A consideration for the council is that the area has been identified for future redevelopment in the city’s comprehensive plan, although no specific redevelopment plan for the area is currently in place and if council wanted the county to move ahead with the realigned intersection, a land study should begin, according to Nevinski.
“City participation will likely mean acquiring remnants from the county, holding those parcels until public or private assembly can occur with other parcels, or perhaps use them to enhance landscaping,” Nevinski wrote in a report to the council.
Funding options might include funds from the housing and redevelopment authority level and-or use of some pooled tax increment financing dollars, he told the council.

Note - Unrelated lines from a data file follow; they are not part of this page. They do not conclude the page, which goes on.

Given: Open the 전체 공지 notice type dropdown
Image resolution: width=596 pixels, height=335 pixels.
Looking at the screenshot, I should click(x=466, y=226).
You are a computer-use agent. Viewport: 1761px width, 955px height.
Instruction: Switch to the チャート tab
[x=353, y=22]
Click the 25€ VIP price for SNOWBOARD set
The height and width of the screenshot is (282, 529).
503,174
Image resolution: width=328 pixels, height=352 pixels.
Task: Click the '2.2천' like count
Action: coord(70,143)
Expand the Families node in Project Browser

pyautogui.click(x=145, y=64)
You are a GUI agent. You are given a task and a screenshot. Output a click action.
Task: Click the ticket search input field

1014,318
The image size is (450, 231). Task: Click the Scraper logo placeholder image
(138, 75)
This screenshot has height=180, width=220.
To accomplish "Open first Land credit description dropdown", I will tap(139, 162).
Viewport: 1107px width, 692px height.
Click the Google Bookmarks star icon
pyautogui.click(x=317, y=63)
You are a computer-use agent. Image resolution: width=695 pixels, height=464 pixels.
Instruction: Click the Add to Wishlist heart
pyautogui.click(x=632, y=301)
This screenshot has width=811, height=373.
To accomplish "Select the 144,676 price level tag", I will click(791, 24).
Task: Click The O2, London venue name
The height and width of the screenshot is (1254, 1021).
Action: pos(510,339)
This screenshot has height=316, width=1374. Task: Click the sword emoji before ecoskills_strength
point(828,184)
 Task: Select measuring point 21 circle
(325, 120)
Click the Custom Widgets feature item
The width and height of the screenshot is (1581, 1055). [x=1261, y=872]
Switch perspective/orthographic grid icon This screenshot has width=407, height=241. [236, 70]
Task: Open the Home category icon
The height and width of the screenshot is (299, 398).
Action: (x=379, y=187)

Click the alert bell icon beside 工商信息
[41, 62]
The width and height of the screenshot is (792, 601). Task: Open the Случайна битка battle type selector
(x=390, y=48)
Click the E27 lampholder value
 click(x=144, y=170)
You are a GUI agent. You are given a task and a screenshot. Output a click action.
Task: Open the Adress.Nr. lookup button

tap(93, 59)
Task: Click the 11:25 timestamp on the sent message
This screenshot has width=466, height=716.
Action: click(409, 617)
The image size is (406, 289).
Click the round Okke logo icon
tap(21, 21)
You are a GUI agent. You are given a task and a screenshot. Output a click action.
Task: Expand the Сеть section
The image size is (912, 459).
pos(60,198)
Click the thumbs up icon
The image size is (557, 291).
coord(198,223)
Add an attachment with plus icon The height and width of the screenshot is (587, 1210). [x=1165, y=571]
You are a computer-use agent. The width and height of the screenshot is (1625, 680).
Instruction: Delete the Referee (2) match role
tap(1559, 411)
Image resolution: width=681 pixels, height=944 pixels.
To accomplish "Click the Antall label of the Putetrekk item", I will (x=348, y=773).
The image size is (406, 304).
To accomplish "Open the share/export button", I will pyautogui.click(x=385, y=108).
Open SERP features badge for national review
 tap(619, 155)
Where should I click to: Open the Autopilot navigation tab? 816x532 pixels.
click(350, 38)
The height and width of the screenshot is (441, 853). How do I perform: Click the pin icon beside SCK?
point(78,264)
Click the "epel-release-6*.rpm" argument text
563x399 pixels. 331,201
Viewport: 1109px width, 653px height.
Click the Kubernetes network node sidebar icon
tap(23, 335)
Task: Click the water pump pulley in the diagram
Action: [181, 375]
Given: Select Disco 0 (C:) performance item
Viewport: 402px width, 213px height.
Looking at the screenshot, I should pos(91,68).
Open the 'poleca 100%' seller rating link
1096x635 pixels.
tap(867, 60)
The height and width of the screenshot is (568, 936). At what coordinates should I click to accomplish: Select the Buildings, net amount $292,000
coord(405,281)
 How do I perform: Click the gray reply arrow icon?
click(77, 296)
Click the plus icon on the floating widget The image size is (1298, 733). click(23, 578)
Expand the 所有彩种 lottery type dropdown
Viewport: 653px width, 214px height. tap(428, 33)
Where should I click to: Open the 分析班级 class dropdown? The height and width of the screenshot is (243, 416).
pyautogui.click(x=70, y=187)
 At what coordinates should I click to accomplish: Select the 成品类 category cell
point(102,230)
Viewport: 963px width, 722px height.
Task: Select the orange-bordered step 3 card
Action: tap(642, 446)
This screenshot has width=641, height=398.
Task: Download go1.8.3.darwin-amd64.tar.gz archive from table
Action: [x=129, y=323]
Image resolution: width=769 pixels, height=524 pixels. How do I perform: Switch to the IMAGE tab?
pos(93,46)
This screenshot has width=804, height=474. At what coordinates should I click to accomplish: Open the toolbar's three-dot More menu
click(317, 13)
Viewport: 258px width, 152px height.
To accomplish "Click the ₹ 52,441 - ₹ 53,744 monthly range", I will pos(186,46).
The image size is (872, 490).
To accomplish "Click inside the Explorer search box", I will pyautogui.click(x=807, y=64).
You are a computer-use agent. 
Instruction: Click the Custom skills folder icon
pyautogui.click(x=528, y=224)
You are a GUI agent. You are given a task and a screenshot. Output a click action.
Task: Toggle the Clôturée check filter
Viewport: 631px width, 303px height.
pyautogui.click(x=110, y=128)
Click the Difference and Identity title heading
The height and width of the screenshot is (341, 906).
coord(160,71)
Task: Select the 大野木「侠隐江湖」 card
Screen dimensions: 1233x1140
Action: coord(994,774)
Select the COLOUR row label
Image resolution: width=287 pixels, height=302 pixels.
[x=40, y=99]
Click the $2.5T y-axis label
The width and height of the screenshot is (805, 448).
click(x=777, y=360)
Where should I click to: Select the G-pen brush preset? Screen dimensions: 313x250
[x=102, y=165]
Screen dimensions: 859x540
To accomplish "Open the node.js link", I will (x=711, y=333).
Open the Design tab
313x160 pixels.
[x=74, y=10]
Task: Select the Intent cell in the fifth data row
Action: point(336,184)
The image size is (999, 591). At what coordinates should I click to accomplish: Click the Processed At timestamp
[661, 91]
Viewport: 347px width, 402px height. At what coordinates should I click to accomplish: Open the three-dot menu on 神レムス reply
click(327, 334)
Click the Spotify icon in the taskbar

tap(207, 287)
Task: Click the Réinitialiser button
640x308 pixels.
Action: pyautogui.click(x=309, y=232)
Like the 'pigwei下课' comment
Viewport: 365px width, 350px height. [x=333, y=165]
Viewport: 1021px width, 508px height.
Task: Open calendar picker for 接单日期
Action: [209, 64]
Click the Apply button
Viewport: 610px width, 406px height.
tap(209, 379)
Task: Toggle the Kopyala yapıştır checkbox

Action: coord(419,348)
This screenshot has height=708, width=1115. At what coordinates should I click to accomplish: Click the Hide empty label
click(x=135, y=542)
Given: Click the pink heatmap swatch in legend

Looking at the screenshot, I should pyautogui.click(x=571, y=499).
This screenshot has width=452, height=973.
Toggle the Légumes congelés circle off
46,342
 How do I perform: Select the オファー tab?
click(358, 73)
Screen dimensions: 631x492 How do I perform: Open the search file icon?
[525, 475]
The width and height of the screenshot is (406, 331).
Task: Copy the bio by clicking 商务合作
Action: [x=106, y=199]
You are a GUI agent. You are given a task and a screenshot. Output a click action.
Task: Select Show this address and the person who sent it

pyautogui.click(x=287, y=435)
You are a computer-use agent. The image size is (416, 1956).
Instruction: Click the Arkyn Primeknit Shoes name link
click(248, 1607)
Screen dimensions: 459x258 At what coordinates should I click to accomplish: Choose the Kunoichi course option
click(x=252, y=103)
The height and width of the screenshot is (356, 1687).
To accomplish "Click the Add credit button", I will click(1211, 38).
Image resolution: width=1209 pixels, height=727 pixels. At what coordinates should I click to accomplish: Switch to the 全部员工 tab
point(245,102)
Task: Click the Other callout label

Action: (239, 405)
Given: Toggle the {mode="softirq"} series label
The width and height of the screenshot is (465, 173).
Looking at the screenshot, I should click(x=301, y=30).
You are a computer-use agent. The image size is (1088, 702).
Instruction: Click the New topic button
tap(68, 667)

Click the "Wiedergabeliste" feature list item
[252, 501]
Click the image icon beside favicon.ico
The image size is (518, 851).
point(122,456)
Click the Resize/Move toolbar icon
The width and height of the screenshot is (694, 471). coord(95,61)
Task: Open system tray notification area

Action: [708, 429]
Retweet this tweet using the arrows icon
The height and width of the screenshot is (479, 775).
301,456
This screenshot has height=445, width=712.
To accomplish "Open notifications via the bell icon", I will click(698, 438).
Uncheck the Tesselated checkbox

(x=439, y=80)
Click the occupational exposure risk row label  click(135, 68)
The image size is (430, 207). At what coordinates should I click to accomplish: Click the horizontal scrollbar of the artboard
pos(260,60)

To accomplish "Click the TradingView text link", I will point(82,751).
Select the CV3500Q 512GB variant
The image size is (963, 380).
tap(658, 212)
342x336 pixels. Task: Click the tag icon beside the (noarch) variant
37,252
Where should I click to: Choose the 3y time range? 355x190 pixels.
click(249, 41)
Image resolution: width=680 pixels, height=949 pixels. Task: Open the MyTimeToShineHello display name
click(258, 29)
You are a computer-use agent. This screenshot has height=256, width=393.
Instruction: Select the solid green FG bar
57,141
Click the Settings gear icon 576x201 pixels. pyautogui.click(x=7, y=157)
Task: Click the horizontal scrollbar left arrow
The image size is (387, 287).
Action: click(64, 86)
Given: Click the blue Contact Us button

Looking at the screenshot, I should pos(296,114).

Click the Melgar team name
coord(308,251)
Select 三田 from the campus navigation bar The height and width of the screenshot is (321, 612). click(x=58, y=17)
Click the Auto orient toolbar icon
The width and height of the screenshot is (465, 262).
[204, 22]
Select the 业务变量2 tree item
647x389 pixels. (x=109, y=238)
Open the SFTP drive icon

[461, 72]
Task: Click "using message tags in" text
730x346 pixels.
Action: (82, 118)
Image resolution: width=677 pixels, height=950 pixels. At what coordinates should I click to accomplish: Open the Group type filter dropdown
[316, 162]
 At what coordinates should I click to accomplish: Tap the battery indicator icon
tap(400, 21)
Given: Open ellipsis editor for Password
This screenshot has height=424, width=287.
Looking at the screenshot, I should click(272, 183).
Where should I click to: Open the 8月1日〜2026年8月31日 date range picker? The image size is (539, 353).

The council was divided on the two options and before making any decision, it wanted some idea of what the acquisition and business relocation costs for the realigned intersection option would be as well as the city’s share in any collaboration with the county.
If there was no realignment of the intersection with only the gas station taken for a right-turn lane, no city collaboration would be sought, Kobilarcsik said.
Kobilarcsik planned to have some estimates to the council within a month because the county wants to have a project design completed by June 1 so that the federally-mandated environmental study can begin and the county can start the appraisal process for right of way acquisition for the entire project, not just the intersection, he said.
Councilmember Denise Klint said she did not see a need for a realigned intersection in her experience driving in the area.
Councimember Bruce Sanders saw it as an opportunity to “clean up some properties,” while Mayor Tim Howe said he was aware of a “lot of people” interested in straightening out the intersection because it is dangerous the way it is now.
“I would like to see us do it right,” said Councilmember Steve Wells. “That’s what people expect.”
Councilmember Ron Manning wanted some idea of the acquisition and business relocation costs to the city before making any decision. “If it’s 50 percent of the cost, that would be a red flag, but 20 percent might be reasonable,” he said.
But he was also concerned that Coon Rapids was being asked to help the county pay for the project when others are not, Manning said.
“This is a unique project,” Kobilarcsik said.
An open house for residents and property owners took place in early January. One change has been made in the design since then – the median on Northdale east of Foley now extends farther east to 113th Avenue and Dogwood Street, closing off Flintwood to left-turn movements, according to Kobilarcsik.
No changes have been made to the other proposed access impacts. Only two full access intersections would remain in place – at 109th Avenue and 113th Avenue – under the reconstruction plan.
The 0.9-mile project is scheduled for construction from fall 2015 to fall 2016.
It will reconstruct the existing two-lane roadway to a four-lane divided road with a center concrete median and dedicated left- and right-turn lanes at full access intersections, much like the project scheduled for construction later this year to upgrade Foley from 101st Avenue to Egret.
The county has received $2.99 million in federal funds for the project, which has a preliminary cost estimate of $3.74 million.